OPDRACHT 1: Herschrijf het deel van de tekst over de uitbreiding van de moskee dat begint met de woorden "De uitbreiding is" en eindigt met "Optimaliseringmogelijkheden en maatregelen.". Vervang daarin "moskee" door "gebedshuis".
OPDRACHT 2: Noem alle beperkingen die volgens de tekst over de uitbreiding van de moskee in het bestemmingsplan zijn opgenomen om een ongewenste toename van het groepsrisico tegen te gaan.
OPDRACHT 3:
Beantwoord op basis van de tekst over de uitbreiding van de moskee de volgende vragen:
(a) Waarom is de uitbreiding enkele jaren geleden in gang gezet?
(b) Hoe kan de zelfredzaamheid verder worden geoptimaliseerd?
(c) In overleg met wie worden de optimaliseringsmaatregelen verder uitgewerkt?
===== TE LEZEN TEKST =====
De uitbreiding is enkele jaren geleden in gang gezet omdat vanuit de Marokkaanse gemeenschap een grote behoefte is geuit aan uitbreiding van de moskee. De planlocatie is een logische plek voor een uitbreiding omdat de huidige moskee al vele jaren naar tevredenheid in gebruik is. Maatschappelijk gezien is de uitbreiding op de huidige plaats dan ook wenselijk. Daarom zijn alternatieve locaties niet verder onderzocht.
5 Optimaliseringmogelijkheden en maatregelen.
Het is niet mogelijk om in het kader van deze ruimtelijke procedure veiligheidsverhogende maatregelen te treffen bij Kemira. In dit bestemmingsplan zijn beperkingen opgenomen die een ongewenste toename van het groepsrisico tegengaan. Zo is het bebouwingspercentage en de bouwhoogte beperkt en de verplichting opgenomen om op het eigen terrein te parkeren. De zelfredzaamheid kan verder worden geoptimaliseerd door de ventilatie van het nieuw te bouwen pand centraal afsluitbaar te maken. Dit leidt, in combinatie met gesloten gevels aan de Kemira-zijde ertoe dat schadelijke stoffen het gebouw niet binnendringen. De brandweer adviseert tevens risicocommunicatie toe te passen en externe risico’s toe te passen in eventueel beschikbare BHV-plannen. De gemeente voert echter geen actieve risicocommunicatie. Evenmin is het mogelijk deze maatregelen vast te leggen in de verbeelding of regels van dit bestemmingsplan. Daarom wordt in overleg met het bestuur van de moskee de hiervoor genoemde optimaliseringsmaatregelen verder uitgewerkt.
===== GEËXTRAHEERDE GEGEVENS =====
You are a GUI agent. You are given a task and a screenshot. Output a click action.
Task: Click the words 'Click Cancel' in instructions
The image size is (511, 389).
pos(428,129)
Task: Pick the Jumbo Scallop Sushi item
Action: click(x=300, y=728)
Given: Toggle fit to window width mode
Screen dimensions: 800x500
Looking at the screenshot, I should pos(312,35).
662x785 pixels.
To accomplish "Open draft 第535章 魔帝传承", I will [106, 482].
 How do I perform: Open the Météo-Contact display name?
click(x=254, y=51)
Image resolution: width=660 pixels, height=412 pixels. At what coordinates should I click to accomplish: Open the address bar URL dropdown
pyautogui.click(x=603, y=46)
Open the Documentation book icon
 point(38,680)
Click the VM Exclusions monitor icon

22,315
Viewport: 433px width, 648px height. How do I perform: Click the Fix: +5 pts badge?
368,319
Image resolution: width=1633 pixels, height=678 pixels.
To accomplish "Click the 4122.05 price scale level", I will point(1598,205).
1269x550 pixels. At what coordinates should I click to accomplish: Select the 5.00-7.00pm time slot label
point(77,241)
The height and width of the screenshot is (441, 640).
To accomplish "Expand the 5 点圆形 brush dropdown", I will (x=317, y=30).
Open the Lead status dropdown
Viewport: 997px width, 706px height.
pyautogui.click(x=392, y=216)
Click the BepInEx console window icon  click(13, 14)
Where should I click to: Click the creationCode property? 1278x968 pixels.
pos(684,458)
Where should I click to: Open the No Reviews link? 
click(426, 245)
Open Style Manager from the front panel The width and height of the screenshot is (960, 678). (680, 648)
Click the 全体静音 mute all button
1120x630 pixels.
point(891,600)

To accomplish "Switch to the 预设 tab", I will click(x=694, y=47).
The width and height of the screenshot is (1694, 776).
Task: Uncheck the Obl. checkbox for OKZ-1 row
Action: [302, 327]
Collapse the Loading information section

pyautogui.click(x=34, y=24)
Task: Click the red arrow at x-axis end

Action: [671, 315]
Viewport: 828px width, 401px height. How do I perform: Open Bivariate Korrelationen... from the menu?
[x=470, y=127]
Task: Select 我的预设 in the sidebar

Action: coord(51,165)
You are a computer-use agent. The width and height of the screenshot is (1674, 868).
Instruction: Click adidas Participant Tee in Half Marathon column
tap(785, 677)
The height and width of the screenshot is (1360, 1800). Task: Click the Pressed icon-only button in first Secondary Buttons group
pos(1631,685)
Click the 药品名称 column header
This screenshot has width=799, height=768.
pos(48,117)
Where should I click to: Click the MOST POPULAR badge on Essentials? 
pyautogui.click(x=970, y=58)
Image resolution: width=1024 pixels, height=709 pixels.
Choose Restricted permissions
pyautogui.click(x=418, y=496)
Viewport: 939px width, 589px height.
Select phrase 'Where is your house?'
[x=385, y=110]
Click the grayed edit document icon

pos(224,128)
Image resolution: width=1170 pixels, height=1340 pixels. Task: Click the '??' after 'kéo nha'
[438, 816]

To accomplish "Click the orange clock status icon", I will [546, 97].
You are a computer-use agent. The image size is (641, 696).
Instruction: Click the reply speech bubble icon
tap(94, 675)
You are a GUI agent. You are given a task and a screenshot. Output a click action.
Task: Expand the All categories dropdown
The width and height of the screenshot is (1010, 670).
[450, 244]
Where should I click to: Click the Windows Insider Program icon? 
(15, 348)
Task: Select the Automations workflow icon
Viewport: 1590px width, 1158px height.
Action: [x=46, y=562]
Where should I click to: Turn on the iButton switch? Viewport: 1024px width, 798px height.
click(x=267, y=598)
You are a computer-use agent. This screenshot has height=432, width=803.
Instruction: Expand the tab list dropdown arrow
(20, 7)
=====
RESULTAAT 1:
De uitbreiding is enkele jaren geleden in gang gezet omdat vanuit de Marokkaanse gemeenschap een grote behoefte is geuit aan uitbreiding van de gebedshuis. De planlocatie is een logische plek voor een uitbreiding omdat de huidige gebedshuis al vele jaren naar tevredenheid in gebruik is. Maatschappelijk gezien is de uitbreiding op de huidige plaats dan ook wenselijk. Daarom zijn alternatieve locaties niet verder onderzocht.
5 Optimaliseringmogelijkheden en maatregelen.

RESULTAAT 2:
- Het bebouwingspercentage is beperkt.
- De bouwhoogte is beperkt.
- Er geldt een verplichting om op het eigen terrein te parkeren.

RESULTAAT 3:
(a) Vanuit de Marokkaanse gemeenschap is een grote behoefte geuit aan uitbreiding van de moskee.
(b) Door de ventilatie van het nieuw te bouwen pand centraal afsluitbaar te maken.
(c) In overleg met het bestuur van de moskee.